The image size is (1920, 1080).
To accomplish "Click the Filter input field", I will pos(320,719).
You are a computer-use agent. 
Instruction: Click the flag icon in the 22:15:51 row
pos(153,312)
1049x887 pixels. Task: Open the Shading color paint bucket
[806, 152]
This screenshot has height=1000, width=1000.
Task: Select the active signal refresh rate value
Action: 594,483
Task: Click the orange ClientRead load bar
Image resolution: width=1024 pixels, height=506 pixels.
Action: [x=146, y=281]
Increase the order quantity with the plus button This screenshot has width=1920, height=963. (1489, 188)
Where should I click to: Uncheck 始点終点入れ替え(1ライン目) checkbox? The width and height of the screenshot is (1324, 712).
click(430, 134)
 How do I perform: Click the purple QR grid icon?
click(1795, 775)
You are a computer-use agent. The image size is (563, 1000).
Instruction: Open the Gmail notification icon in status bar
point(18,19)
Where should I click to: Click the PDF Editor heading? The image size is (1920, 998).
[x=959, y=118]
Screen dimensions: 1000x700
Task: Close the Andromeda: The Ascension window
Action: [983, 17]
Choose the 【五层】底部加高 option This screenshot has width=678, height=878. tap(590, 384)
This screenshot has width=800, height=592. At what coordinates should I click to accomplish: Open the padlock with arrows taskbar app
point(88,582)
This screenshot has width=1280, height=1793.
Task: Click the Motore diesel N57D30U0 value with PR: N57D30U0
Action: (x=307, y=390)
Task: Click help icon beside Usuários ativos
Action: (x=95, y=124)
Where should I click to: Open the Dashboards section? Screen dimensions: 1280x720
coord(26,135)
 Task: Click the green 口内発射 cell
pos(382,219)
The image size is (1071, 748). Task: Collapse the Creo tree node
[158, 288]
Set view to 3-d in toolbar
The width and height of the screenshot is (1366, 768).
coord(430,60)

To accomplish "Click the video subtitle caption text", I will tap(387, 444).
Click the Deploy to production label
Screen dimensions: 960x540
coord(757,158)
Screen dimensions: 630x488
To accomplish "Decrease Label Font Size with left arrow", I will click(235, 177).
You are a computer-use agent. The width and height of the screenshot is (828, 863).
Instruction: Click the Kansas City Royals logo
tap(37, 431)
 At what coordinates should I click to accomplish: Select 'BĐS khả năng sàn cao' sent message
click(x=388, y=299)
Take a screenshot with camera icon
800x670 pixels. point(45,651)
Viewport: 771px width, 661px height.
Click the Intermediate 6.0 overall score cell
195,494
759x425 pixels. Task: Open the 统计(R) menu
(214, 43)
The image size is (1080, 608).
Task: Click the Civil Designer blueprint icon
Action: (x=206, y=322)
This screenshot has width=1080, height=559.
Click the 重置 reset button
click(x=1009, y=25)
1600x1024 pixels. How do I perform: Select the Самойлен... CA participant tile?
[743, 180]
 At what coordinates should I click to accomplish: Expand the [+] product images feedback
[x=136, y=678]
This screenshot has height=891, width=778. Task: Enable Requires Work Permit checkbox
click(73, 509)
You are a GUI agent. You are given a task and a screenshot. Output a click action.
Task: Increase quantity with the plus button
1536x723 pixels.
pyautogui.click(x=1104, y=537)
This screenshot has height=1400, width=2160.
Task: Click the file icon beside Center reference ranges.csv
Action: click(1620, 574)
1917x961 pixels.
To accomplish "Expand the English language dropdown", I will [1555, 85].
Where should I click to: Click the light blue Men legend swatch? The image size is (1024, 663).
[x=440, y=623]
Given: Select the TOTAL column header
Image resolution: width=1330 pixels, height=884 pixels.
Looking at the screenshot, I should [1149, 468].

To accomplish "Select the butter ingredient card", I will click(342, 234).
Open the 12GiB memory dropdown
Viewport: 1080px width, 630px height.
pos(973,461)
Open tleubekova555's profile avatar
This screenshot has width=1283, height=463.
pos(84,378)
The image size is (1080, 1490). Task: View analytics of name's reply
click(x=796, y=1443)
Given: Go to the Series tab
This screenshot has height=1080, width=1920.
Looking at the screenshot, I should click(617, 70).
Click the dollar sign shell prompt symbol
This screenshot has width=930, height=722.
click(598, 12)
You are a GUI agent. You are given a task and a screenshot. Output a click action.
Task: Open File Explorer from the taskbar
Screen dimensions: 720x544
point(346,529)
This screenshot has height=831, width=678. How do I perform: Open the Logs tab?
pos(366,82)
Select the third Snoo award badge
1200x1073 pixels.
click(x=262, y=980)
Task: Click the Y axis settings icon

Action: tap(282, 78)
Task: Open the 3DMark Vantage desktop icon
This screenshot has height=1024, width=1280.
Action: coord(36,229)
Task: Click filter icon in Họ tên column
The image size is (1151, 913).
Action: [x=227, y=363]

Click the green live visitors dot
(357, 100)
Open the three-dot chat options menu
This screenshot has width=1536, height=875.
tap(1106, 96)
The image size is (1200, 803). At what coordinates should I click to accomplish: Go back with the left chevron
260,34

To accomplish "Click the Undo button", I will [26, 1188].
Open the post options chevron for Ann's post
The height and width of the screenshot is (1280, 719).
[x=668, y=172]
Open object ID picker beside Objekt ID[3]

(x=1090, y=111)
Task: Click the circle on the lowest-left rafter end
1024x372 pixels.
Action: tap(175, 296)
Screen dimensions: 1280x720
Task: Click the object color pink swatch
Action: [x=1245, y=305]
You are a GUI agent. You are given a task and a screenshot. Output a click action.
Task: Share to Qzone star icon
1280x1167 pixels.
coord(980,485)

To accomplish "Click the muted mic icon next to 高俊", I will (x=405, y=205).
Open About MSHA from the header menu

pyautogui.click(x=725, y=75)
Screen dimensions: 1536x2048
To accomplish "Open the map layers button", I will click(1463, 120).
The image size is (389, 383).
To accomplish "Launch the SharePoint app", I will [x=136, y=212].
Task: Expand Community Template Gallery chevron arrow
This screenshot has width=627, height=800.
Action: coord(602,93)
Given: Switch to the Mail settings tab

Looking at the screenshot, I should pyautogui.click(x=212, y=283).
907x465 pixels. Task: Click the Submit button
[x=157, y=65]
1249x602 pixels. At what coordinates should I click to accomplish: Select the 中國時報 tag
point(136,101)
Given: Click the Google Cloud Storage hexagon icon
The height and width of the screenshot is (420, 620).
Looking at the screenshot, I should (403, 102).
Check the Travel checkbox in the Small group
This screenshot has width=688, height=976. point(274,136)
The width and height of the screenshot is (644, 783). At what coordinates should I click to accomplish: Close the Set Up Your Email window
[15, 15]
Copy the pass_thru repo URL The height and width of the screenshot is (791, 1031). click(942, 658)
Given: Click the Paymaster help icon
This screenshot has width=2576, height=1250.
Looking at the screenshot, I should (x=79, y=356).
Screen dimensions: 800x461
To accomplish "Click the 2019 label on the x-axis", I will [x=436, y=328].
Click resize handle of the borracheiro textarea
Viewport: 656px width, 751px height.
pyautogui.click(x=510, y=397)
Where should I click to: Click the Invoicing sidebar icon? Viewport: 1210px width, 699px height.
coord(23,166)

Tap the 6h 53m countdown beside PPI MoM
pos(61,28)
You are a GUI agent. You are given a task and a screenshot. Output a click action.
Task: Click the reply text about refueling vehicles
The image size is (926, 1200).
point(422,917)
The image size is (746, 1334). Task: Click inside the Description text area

THE PROBLEM: An exact copy of the entries from the line containing "Click resize handle" through the last line is the expected answer.

OUTPUT:
Click resize handle of the borracheiro textarea
Viewport: 656px width, 751px height.
pyautogui.click(x=510, y=397)
Where should I click to: Click the Invoicing sidebar icon? Viewport: 1210px width, 699px height.
coord(23,166)

Tap the 6h 53m countdown beside PPI MoM
pos(61,28)
You are a GUI agent. You are given a task and a screenshot. Output a click action.
Task: Click the reply text about refueling vehicles
The image size is (926, 1200).
point(422,917)
The image size is (746, 1334). Task: Click inside the Description text area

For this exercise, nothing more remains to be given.